■ **Brano da esaminare**
Intanto le prime 2 ondate (9.40 e 10.10) partono con un botto assordante e noi ci portiamo all'ingresso del
corrall, ovvero il recinto che precende il ponte. Il ponte di Verrazzano e' maestoso, deserto e lungo oltre 2 chilometri. Si entra a Brooklin, e la folla in strada e' gia' numerosa. Da qui solo i ponti saranno deserti (motivi di sicurezza) ma ogni metro, ogni centimetro e' presidiato da una folla che letteralmente ti accompagna facendoti dimenticare fatica dolore e freddo (anche se poi si attenua di molto, costringendomi ad una sudata abbondante). Ma tengo tutto, anche i guanti: io preferisco sudare che patire freddo. Dopo Brooklin (fino alla mezza maratona), il Queens, passando sul Queensboro bridge (durissimo, in ferro con una salita ripidissima), dopo la discesa si arriva a Manhattan, sbucando sulla First, un muro umano di tifo assordante ti accoglie, non posso fermarmi ora...

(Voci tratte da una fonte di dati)

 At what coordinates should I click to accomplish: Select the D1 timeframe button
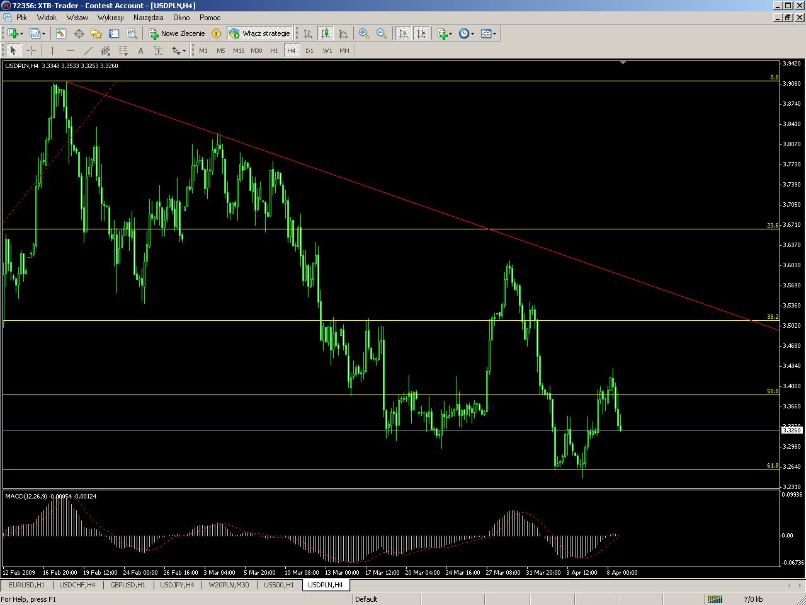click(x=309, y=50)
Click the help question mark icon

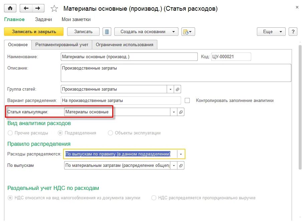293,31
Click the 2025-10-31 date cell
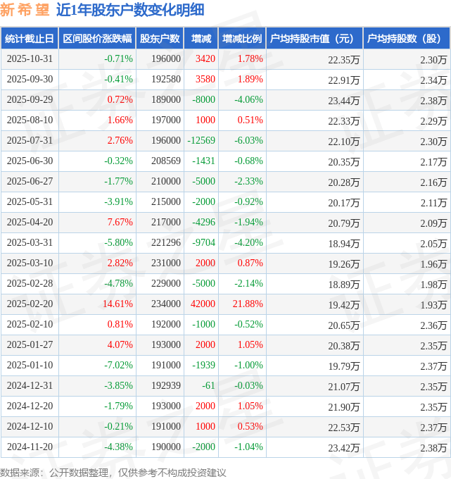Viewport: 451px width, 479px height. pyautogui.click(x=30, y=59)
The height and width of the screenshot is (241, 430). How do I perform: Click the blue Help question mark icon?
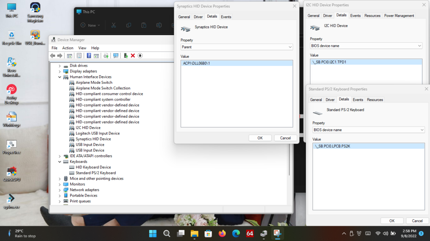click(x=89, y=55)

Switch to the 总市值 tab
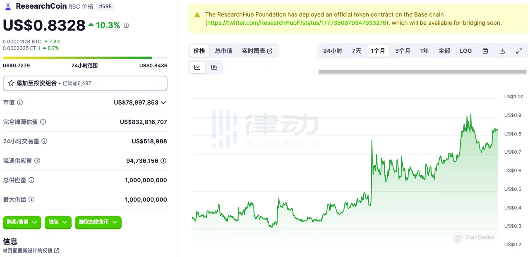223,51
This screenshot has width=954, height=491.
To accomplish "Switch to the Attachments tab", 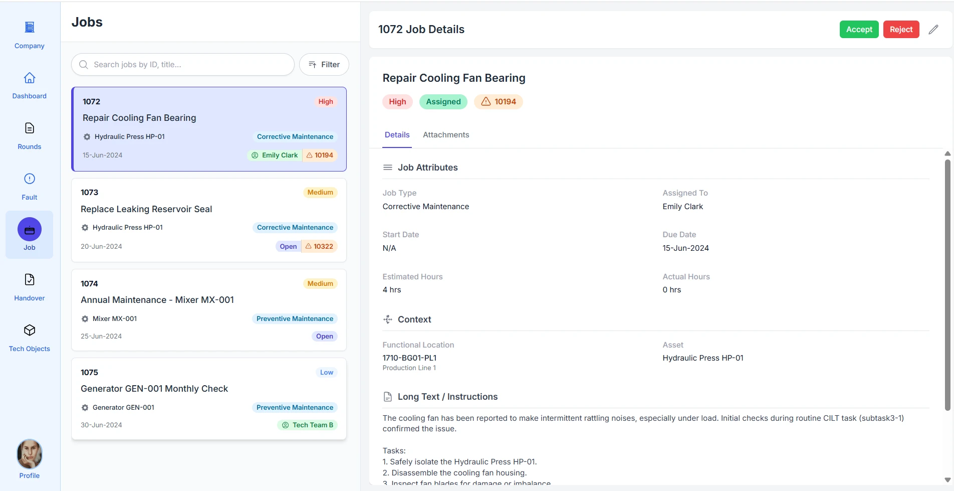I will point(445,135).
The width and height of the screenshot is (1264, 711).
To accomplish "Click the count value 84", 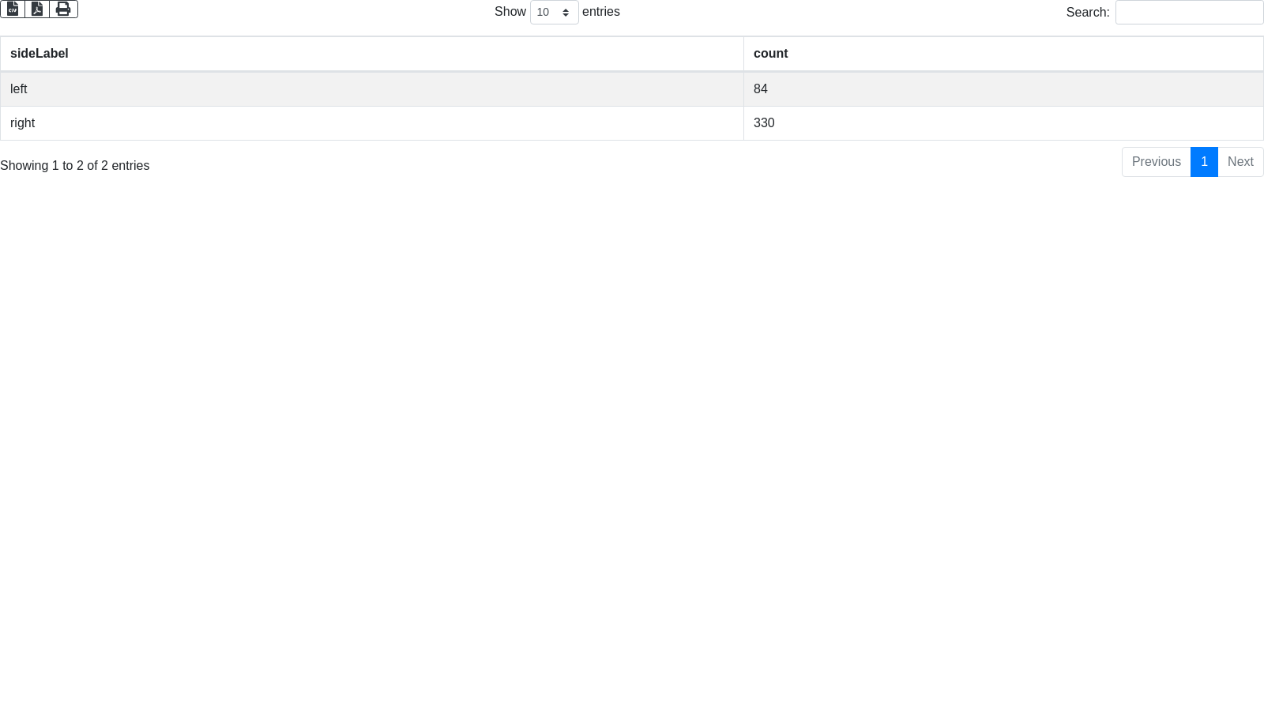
---
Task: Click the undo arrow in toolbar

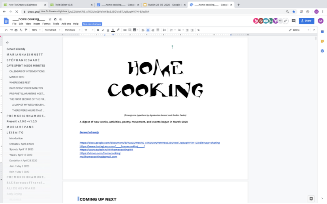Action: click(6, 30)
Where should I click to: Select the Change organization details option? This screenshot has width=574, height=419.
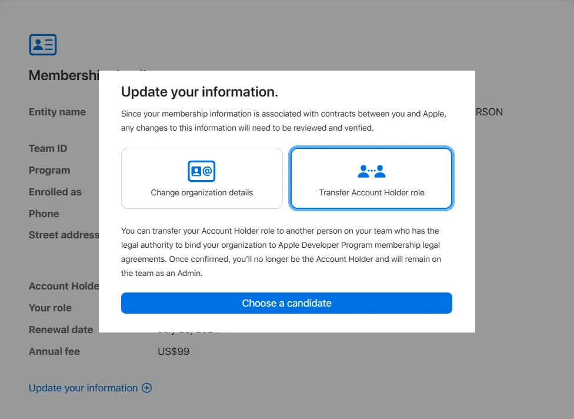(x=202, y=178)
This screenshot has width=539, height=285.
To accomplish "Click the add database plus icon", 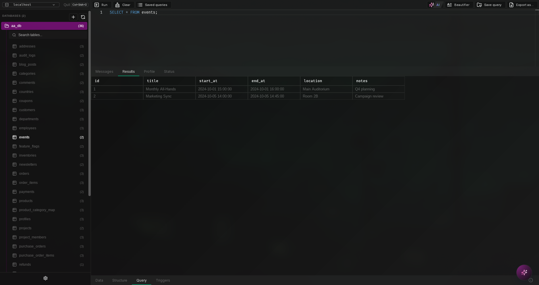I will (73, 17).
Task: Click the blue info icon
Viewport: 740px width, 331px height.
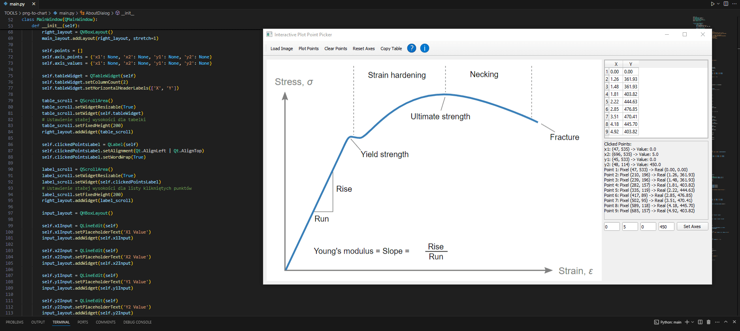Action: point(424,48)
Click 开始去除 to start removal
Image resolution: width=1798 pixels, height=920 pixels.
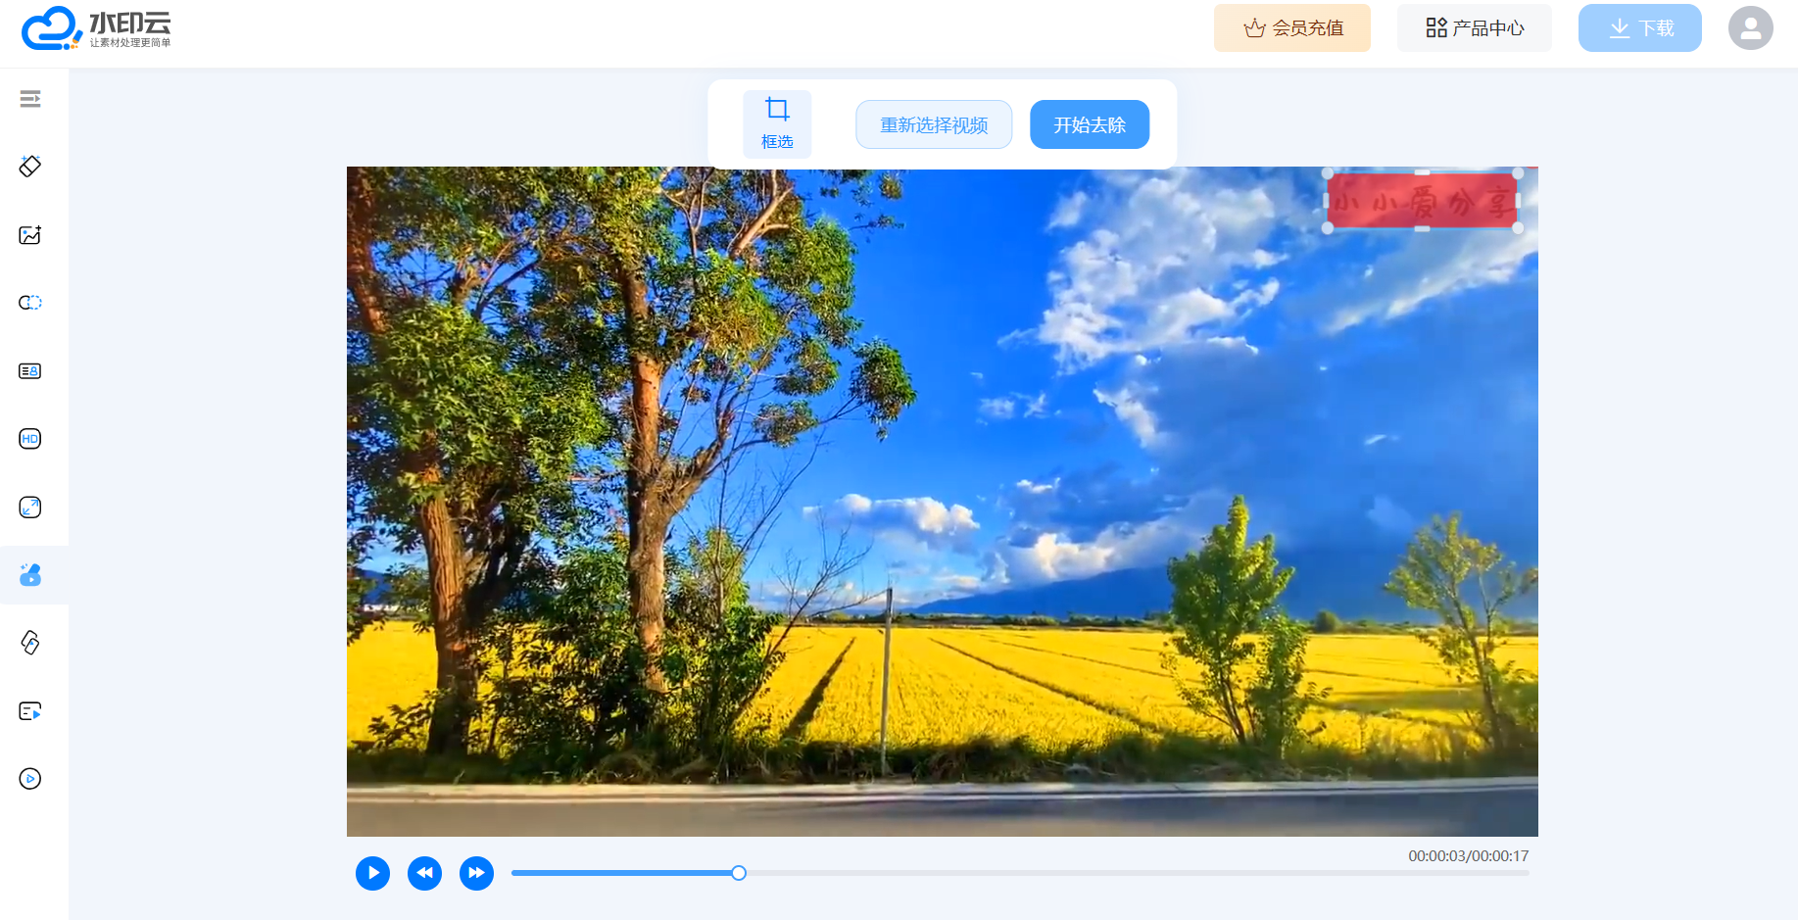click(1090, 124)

■ **Compiti richiesti**
a: Traduci in inglese questa frase del racconto della maratona: "Ma tengo tutto, anche i guanti: io preferisco sudare che patire freddo."
b: Prosegui il racconto della maratona a partire dall'ultima frase riportata.
Per svolgere i compiti non occorre consultare le voci.

■ **Risposte numerate**
a: But I keep everything on, even the gloves: I'd rather sweat than suffer from the cold.

b:
Ma come gia' nel Queenboro mi tocca una sosta: approfitto del predellino di un'ambulanza, per massaggiare i piedi (scansando medici e flebo). Tutto sommato pero' non va male, anche l'Oki comincia a fare effetto e rallenta il sorgere del dolore. Fino al 33imo reggo benino (scendo pero' da 5.27/km a quasi 6.00/km), poi cedo: in tutti i ristori adesso cammino, ho fame e qui fino al 18imo miglio solo gatorade e acqua, finalmente adesso anche gel powerbar (4 tracannati in pochi secondi!) e banane.
Mi deprimo un po' quando passiamo nel Bronx, non per il quartiere in se' (che sembra meno pericoloso del passato) ma perche' mancano -al mio Garmin-12 km e siamo (penso) lontanissimi da Central park (in cui si entra al 23imo miglio) e dal traguardo (26imo). Comunque, non so come, e con altre 2 soste arrivo in Central Park e "prendo l'onda" nelle discese, ma appena risale un po' cammino, insomma, come speravo, per una volta sono anche affaticato di gambe (ma neanche tanto): diciamo che per un 70% e' colpa dei piedi ed un 30% della fatica. Intanto mi miglioro sulla distanza di 10 minuti (tempo ufficioso dal Garmin: 4.28). E con questi piedi che mi ritrovo e' un successone).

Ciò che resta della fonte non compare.